Prefiro debruçar-me sobre o assunto que Cavaco pretendia discutir mas cuja azelhice acabou por relegar para segundo plano: o governo de esquerda que Cavaco sabe que por mais fitas que faça vai ter de viabilizar daqui a pouco tempo. De facto, Portugal nunca viveu uma situação política assim - se é verdade que a força política mais votada foi a coligação de direita, a direita não tem maioria. Por isso, até compreendo que Cavaco tenha indigitado Passos Coelho como primeiro-ministro, mesmo que esse seja um exercício fútil (e que mais fútil ficou depois do discurso de Cavaco ter eliminado qualquer hipótese de subversão no centro-esquerda que viabilizasse o governo da coligação). Mas a coligação já é história; vai cair e pronto. Cavaco tem um Parlamento acabado de eleger e está a ficar sem tempo para convocar novas eleições - a única solução de governo que este Parlamento consegue produzir é um governo PS apoiado pelos partidos de esquerda.

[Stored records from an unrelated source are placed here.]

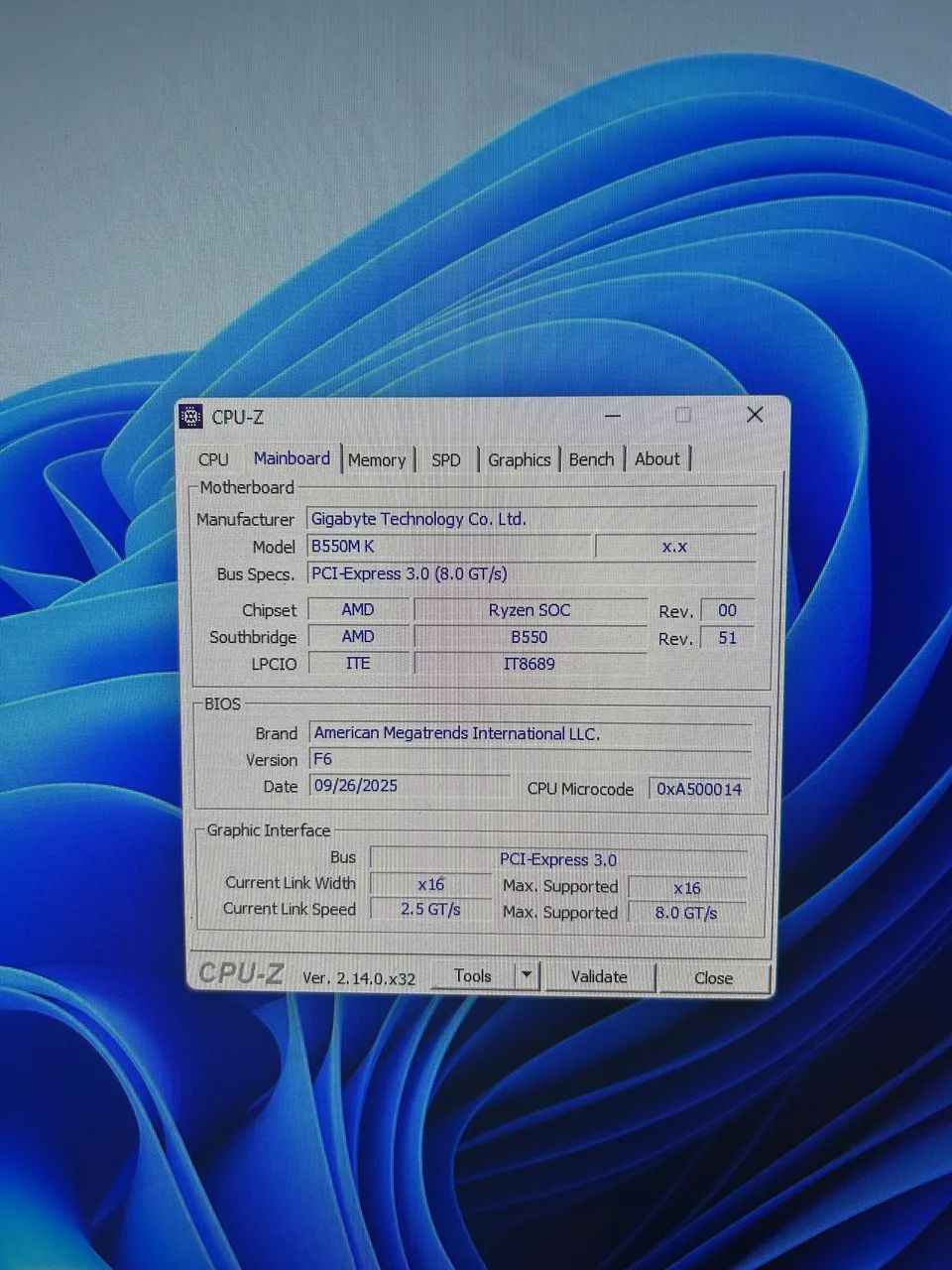952x1270 pixels.
Task: Open the SPD tab
Action: tap(446, 459)
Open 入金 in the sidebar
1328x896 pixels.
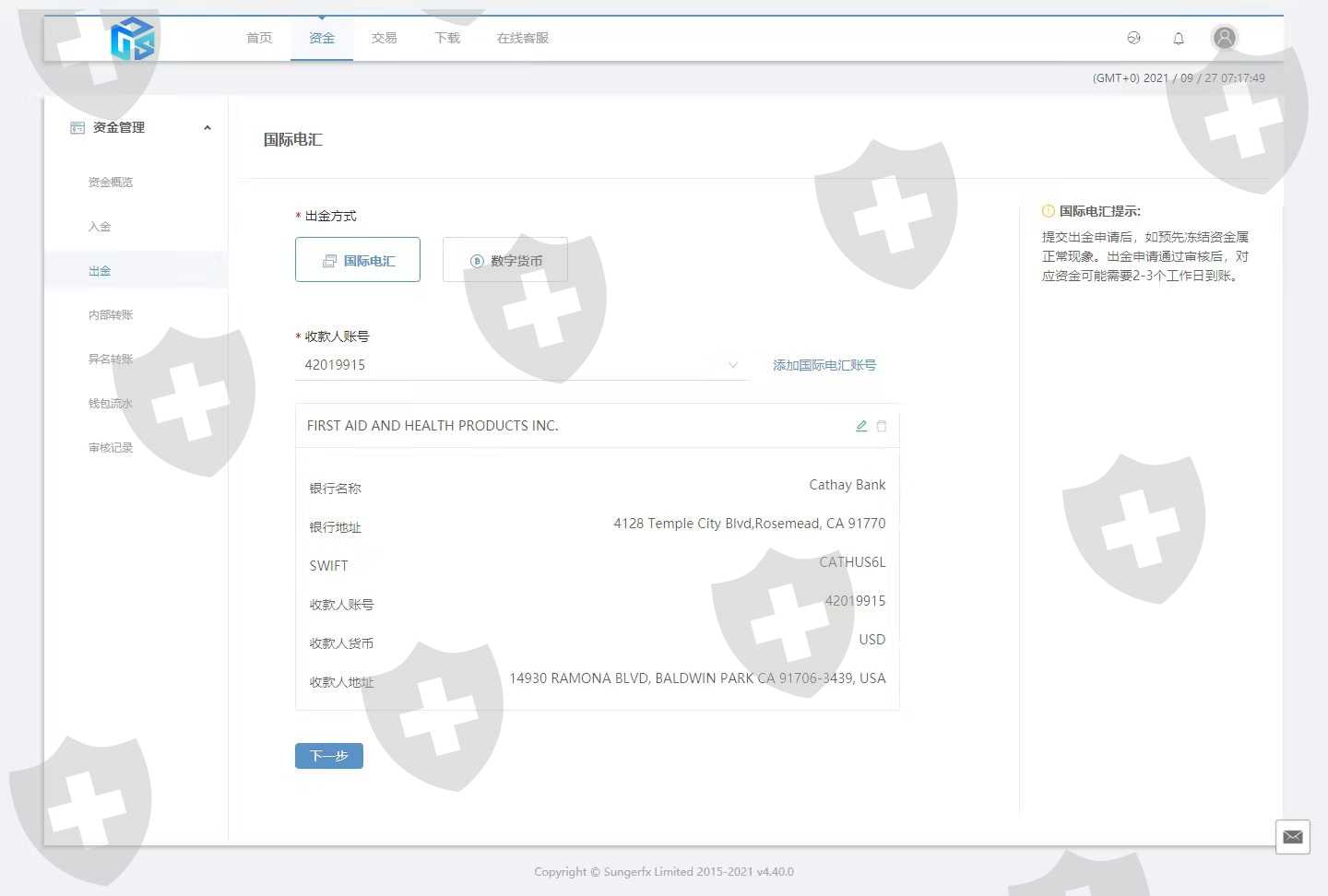click(100, 227)
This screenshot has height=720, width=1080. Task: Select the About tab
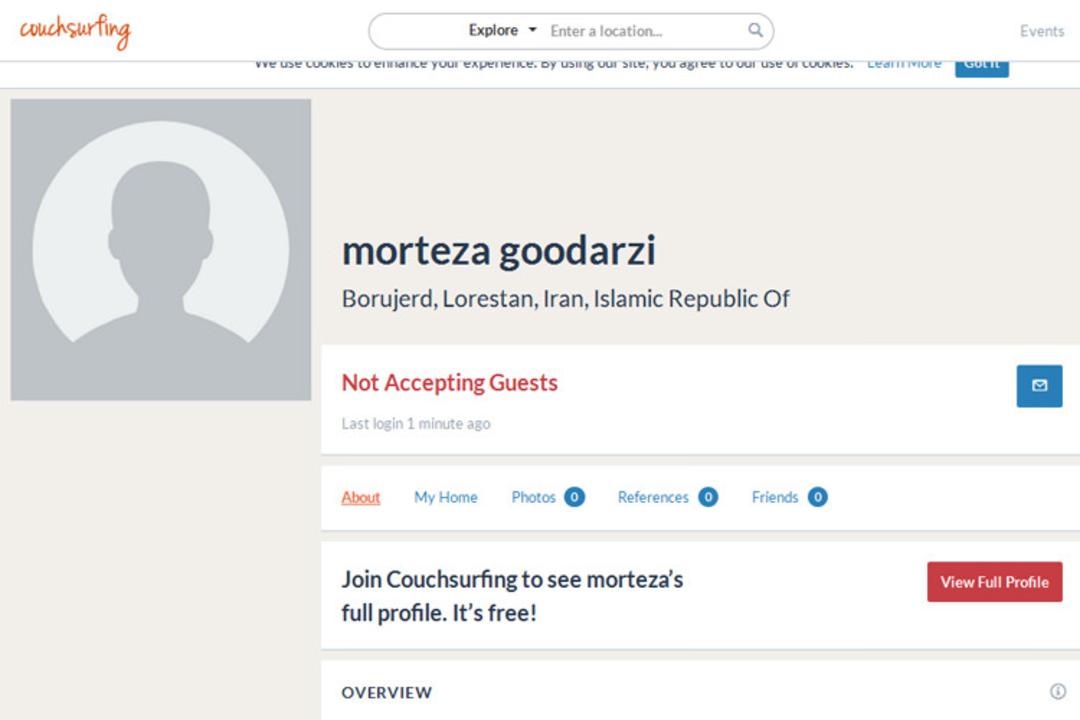(361, 497)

Isso traz finalmente os partidos à esquerda do PS a um cenário de governação, ainda que indirecta; e essa mudança, mesmo que não dure a legislatura - e não deverá durar - deve ser saudada. O argumento da tradição não colhe, simplesmente - o facto de as coisas se terem passado de certo modo até agora não significa que, com circunstâncias diferentes, se deva continuar o mesmo caminho. Além disso, 40 anos não é nada.

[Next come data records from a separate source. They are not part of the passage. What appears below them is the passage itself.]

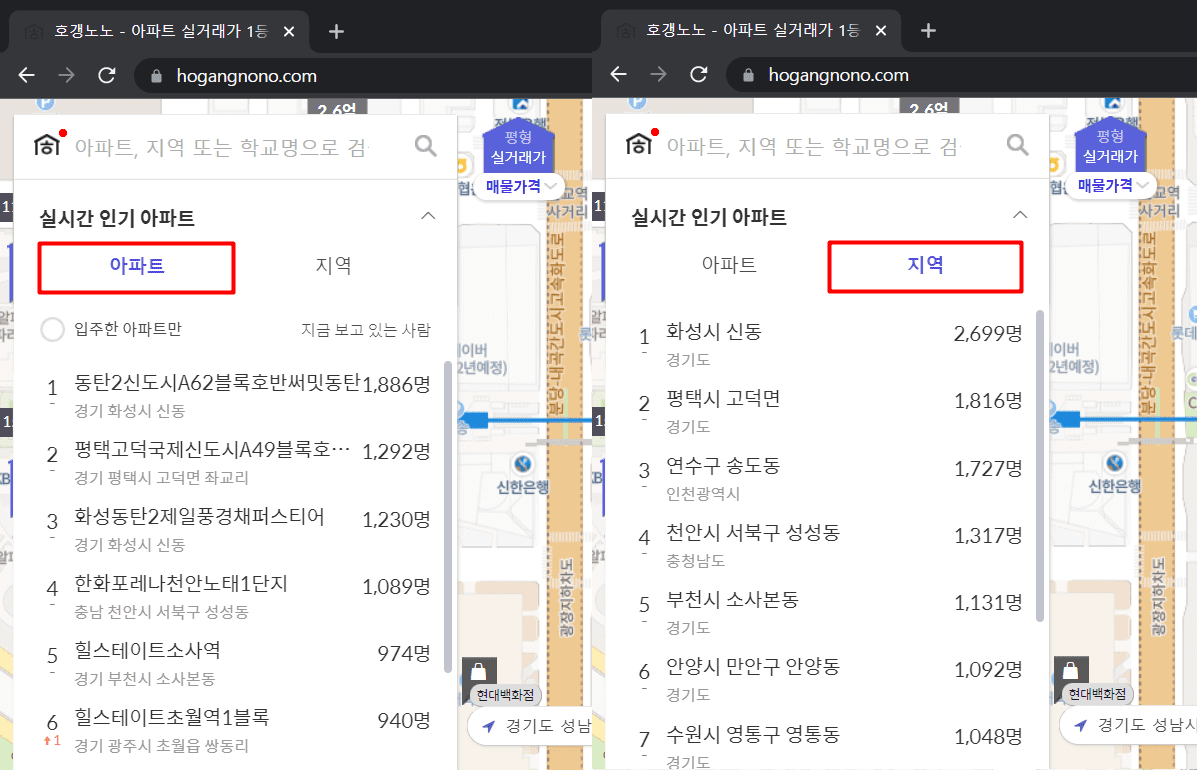Click the search magnifier icon in left window
Viewport: 1197px width, 770px height.
[x=426, y=147]
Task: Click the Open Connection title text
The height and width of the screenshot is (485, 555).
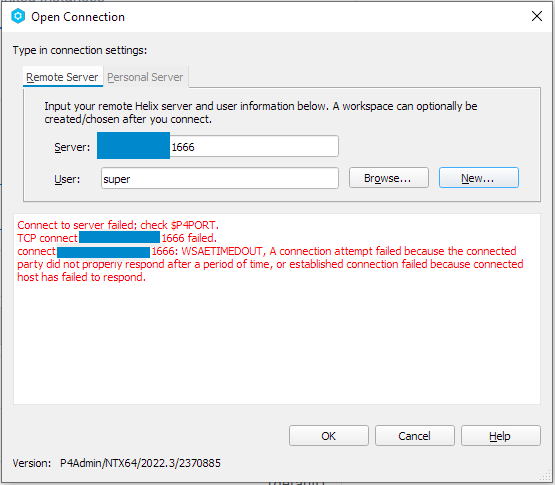Action: point(78,17)
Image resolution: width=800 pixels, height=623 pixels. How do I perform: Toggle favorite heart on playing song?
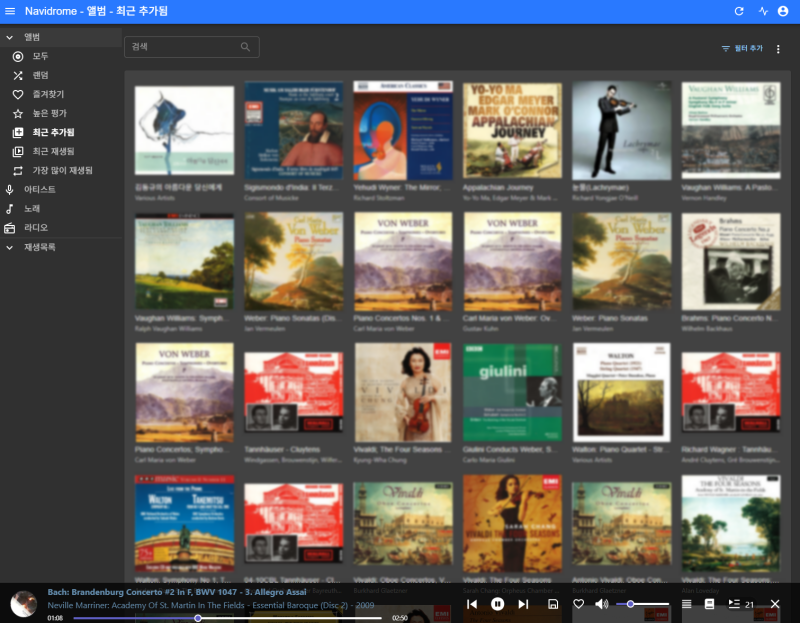579,604
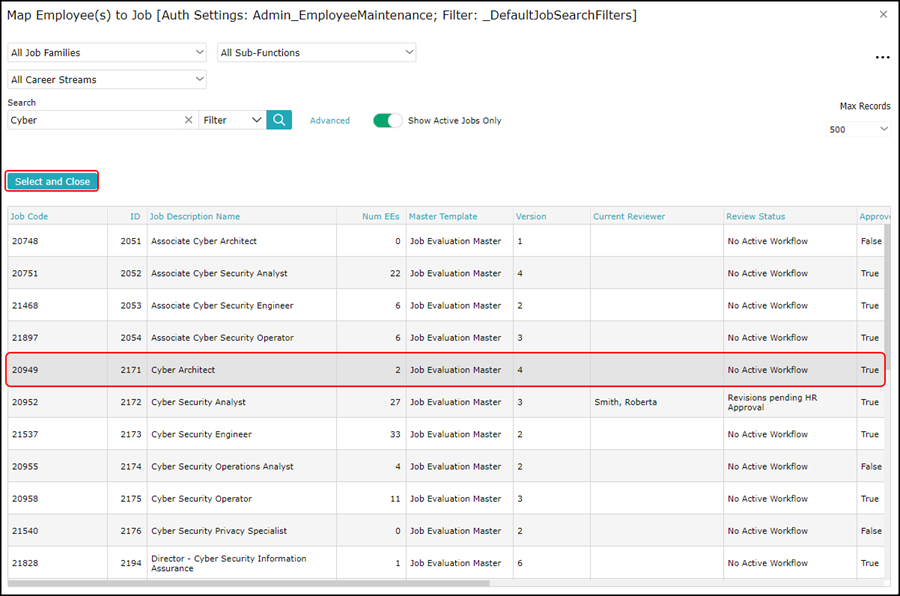900x596 pixels.
Task: Select the Cyber Security Privacy Specialist row
Action: tap(446, 531)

Esta é, portanto, uma primeira oportunidade para a esquerda em Portugal - a primeira oportunidade de sentar-se à mesa, acertar posições e, a partir de pequenos assuntos mas com magnitude crescente, finalmente traduzir o facto do Parlamento ter frequentemente uma maioria de esquerda em algo concreto.
Essa primeira oportunidade é perpendicular a outra, bem mais imediata: a primeira oportunidade da esquerda é a última oportunidade de António Costa. Este factor coloca uma sobrecarga de pressão nestas negociações: ou António Costa alcança um acordo histórico entre os três partidos de esquerda, ou o frágil balão de ar quente que o mantém na liderança e Costa é forçado a uma aterragem de emergência num congresso extraordinário onde - e este é o conceito que a Ciência Política usa - vai ouvir das boas.